*Extracted text*.
+++++
My teenage daughter just finished a week-long volleyball camp. Every night she came home exhausted and exhilarated. She set goals for conditioning, serving, bumping, blocking and diving. The days were long, intense and highly structured. In this case, a good system combined with great leadership accelerated her development in just a few days.
My other teenage daughter spent the week working. She works in an assisted living center. It’s not a glamorous job. She helps prepare the meals, feed the residents and clean up the area. She’s getting to know the residents by name. She’s learning about their needs and preferences. For example, one elderly woman insists on a straw with her drink. Another needs to be spoon fed. There’s no limelight shining on my daughter in the care center. There are no whistles, no cheering and no high-fives. But guess what? She comes home with the same sweet exhaustion and exhilaration, the same sense of solid accomplishment.
When I see one of my children wearing a tired smile, I smile. Good things are happening. The same is true for all of us. When we set and achieve meaningful goals, we stretch, build capacity, gain confidence and learn what it means to contribute. When we find success, we want to do it again and we're inclined to fill our bucket list with meaningful goals.
We need to help our children do the same. It’s essential. If children don’t taste real success, they may look elsewhere for fulfillment. They may get the idea that pleasurable pursuits are the equivalent of solid achievement. That is of course what our inane popular culture teaches, and children tend to believe what they are taught. The truth is much of the pleasure we seek is a waste of time. It leads to mediocrity, untapped potential and even destructive addiction.
The challenge is made more difficult for teenagers when jobs are scarce and the family budget is tight. It means we have to try harder to help our children create a meaningful bucket list for the summer. The real goal is to help children believe in themselves. If our children go back to school and have amassed nothing but hours on the gaming, Internet and television log, it will be a lost summer. We have a vested interest in our children, and we know the mass media does not.
+++++
*Data excerpt*.

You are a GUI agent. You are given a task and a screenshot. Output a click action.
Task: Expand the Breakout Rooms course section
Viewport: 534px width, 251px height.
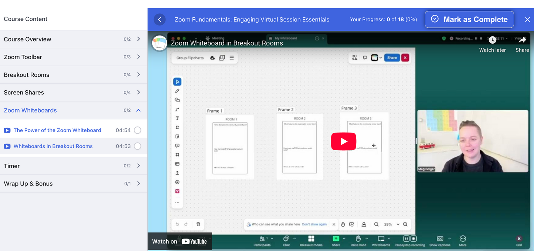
+++++
*What you need to do*.
a) From the piece on teenagers and summer goals, transcribe the passage starting with "The challenge is" and going on through "media does not.".
b) In the piece on teenagers and summer goals, what are all the skills the daughter at volleyball camp set goals for?

*Correct answers*.
a)
The challenge is made more difficult for teenagers when jobs are scarce and the family budget is tight. It means we have to try harder to help our children create a meaningful bucket list for the summer. The real goal is to help children believe in themselves. If our children go back to school and have amassed nothing but hours on the gaming, Internet and television log, it will be a lost summer. We have a vested interest in our children, and we know the mass media does not.

b) conditioning, serving, bumping, blocking, diving